- TASK TO COMPLETE: What is the number of lines in the data that contain "blue"? Nothing besides that number, please.

Data items
——————

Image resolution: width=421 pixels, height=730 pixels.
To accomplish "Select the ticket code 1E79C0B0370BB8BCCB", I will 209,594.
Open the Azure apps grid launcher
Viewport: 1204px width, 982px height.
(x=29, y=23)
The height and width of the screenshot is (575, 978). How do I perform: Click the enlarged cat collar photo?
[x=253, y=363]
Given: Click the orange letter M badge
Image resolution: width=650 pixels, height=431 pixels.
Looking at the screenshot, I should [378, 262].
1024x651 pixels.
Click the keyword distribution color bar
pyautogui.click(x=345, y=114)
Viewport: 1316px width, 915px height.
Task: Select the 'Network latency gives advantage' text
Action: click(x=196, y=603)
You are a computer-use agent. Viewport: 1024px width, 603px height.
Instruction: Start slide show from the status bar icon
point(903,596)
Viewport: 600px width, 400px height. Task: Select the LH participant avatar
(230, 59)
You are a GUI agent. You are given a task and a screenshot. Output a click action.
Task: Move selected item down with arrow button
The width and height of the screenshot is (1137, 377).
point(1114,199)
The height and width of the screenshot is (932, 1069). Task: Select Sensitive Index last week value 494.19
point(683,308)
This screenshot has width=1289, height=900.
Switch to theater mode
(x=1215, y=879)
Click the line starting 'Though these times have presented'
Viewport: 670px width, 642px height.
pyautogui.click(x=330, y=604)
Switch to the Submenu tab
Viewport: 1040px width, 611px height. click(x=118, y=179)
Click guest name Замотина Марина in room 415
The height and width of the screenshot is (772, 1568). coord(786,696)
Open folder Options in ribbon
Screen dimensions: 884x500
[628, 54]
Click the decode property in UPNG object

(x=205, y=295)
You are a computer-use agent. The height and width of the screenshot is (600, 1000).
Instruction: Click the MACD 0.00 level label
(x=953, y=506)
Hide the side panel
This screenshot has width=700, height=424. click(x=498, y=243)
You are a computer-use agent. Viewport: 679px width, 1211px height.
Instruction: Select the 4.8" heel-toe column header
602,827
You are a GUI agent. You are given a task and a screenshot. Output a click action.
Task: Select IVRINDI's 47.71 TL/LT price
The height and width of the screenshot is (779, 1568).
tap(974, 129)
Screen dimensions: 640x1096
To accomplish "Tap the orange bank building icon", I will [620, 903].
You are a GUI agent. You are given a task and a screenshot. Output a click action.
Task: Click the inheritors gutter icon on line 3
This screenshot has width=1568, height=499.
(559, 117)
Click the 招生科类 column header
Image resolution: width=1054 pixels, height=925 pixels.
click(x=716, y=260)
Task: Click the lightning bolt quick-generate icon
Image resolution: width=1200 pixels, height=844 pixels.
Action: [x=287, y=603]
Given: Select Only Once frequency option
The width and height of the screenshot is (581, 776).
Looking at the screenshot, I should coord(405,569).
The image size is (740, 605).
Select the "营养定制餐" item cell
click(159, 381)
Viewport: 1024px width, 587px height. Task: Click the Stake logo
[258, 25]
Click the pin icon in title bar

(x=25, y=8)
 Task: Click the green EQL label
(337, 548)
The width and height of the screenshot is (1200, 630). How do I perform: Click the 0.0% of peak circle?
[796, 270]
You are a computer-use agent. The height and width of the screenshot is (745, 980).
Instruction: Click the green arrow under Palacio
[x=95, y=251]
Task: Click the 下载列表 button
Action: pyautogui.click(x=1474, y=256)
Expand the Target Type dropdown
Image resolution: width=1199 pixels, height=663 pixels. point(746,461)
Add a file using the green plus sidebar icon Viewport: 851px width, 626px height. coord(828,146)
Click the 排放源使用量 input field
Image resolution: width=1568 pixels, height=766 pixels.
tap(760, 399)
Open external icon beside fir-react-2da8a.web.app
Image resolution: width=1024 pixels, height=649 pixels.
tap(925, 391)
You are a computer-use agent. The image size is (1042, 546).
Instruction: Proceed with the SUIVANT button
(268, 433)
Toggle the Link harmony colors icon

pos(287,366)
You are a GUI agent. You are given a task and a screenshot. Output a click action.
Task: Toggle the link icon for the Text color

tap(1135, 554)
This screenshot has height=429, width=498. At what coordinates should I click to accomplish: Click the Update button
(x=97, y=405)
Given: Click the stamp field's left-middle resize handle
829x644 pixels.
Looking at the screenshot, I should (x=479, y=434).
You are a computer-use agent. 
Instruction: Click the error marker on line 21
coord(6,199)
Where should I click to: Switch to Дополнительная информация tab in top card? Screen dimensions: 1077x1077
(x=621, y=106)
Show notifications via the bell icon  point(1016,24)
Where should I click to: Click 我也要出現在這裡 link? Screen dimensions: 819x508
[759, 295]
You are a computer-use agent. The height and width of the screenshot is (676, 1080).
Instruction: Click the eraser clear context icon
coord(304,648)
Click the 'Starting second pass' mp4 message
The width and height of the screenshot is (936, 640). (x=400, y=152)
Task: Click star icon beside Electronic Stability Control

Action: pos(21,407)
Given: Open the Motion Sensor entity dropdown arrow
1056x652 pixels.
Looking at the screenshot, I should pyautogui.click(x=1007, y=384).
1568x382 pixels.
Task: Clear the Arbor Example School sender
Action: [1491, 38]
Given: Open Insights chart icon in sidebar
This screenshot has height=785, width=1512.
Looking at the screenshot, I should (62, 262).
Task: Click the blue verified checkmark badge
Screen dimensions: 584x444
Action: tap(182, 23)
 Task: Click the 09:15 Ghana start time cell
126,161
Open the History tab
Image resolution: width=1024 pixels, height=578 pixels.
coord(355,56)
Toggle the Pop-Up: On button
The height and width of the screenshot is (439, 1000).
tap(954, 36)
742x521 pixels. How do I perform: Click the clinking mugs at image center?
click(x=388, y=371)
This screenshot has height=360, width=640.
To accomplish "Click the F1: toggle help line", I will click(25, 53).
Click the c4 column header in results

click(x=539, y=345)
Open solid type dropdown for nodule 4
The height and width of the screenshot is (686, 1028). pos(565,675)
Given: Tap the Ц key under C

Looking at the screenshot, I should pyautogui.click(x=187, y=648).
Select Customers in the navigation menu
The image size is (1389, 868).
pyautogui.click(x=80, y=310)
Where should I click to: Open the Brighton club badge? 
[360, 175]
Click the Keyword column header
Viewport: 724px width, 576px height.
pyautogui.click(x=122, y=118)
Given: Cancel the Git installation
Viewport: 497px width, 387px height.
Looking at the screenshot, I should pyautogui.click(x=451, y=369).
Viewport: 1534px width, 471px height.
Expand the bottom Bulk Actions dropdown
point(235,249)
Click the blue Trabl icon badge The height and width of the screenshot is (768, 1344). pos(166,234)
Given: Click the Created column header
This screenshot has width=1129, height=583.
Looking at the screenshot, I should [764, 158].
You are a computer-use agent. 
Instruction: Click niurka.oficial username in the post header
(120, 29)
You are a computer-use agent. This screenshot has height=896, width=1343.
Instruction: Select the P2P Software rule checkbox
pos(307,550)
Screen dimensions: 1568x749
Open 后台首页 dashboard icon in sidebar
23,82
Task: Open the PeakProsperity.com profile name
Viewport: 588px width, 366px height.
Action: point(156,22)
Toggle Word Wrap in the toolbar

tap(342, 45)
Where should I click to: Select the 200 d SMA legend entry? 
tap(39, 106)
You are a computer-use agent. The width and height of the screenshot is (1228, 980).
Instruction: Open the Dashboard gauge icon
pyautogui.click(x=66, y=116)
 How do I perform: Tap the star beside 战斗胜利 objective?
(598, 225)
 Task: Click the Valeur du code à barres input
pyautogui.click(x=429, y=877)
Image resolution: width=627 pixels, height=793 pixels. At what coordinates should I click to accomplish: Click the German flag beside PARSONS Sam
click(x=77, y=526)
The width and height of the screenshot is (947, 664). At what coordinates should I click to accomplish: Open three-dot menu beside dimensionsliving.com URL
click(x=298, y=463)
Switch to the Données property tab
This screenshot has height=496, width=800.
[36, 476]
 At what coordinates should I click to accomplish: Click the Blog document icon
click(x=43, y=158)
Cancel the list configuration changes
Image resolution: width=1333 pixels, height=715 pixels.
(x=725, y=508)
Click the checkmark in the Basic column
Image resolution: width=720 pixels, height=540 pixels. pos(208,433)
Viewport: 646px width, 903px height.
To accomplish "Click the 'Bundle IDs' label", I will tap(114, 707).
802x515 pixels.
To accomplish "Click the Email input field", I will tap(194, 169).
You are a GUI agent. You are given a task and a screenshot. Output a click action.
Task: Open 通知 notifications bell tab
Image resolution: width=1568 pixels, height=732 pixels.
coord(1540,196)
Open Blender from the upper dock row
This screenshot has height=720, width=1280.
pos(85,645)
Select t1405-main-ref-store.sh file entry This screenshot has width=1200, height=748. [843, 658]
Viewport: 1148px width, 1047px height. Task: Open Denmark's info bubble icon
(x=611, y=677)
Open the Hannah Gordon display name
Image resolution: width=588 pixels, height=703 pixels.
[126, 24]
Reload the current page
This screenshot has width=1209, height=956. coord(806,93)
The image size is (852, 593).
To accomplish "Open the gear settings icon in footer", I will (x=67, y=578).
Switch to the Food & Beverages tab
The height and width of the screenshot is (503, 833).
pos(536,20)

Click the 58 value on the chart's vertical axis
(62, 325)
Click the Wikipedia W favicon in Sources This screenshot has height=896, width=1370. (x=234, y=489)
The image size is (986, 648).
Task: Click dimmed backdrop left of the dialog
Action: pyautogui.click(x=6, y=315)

——————

- SOLUTION BELOW: 2